For the factor correlations we kept the default diffuse priors, so these allowed very high and low correlation, but the prior distributions are not flat across all possible correlation values.

Default priors

In this next example, we will estimate the PPC with the package default priors, that would consider diffuse priors. You can see the blavaan default priors with the function dpriors()

##                nu             alpha            lambda              beta 
##    "normal(0,32)"    "normal(0,10)"    "normal(0,10)"    "normal(0,10)" 
##             theta               psi               rho             ibpsi 
## "gamma(1,.5)[sd]" "gamma(1,.5)[sd]"       "beta(1,1)" "wishart(3,iden)" 
##               tau 
##   "normal(0,1.5)"

Then we estimate the BSEM model and ignore the dp argument letting run with the default priors, and with prisamp=TRUE, so getting PPC instead of posterior distributions.

fit_df <- bcfa(HS.model, data=HolzingerSwineford1939, 
            std.lv=TRUE, meanstructure=T, test = "none", 
            prisamp = T)

Then we can plot the density distributions and compare them. We see that with the default diffuse priors, the model allows up to very high values such as -30 to 30

plot(fit_df, pars=1:9, plot.type = "dens")

This way we can see that the more diffuse priors allows a higher range of values. It is up to the researcher to decide which range of priors better present their expectations.

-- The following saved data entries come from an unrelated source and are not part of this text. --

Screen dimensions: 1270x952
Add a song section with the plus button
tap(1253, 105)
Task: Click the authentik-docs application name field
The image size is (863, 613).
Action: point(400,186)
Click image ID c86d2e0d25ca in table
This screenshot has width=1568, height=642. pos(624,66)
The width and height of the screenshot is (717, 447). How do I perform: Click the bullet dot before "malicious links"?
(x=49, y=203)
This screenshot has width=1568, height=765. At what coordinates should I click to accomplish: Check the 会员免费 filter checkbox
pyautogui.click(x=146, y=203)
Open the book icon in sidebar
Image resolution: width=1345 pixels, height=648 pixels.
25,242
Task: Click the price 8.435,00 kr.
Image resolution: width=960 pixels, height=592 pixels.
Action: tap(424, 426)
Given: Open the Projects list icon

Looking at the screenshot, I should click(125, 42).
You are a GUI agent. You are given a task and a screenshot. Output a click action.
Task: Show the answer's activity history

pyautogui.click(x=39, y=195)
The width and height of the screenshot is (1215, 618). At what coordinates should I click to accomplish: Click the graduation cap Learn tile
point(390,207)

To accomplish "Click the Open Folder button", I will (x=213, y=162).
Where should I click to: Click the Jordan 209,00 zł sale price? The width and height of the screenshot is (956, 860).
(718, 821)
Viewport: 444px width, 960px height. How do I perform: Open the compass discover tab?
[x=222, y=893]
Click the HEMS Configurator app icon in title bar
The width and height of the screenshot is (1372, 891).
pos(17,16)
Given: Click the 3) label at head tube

It is important to note that these PPC allows to see the expected distributions based on the priors, but these might not be the same as the priors used in the estimation process, as the priors interact with the model specification and constraints (such as the o bound constraint for the first factor loading) (Merkle et al. 2023)

References

Gabry, Jonah, and Tristan Mahr. 2021. “Bayesplot: Plotting for Bayesian Models.” https://mc-stan.org/bayesplot/.
Gabry, Jonah, Daniel Simpson, Aki Vehtari, Michael Betancourt, and Andrew Gelman. 2019. Visualization in Bayesian Workflow.” Journal of the Royal Statistical Society Series A: Statistics in Society 182 (2): 389–402. https://doi.org/10.1111/rssa.12378.
Holzinger, K. J., and F. A. Swineford. 1939. A Study of Factor Analysis: The Stability of a Bi-Factor Solution. Supplementary Educational Monograph 48. Chicago: University of Chicago Press.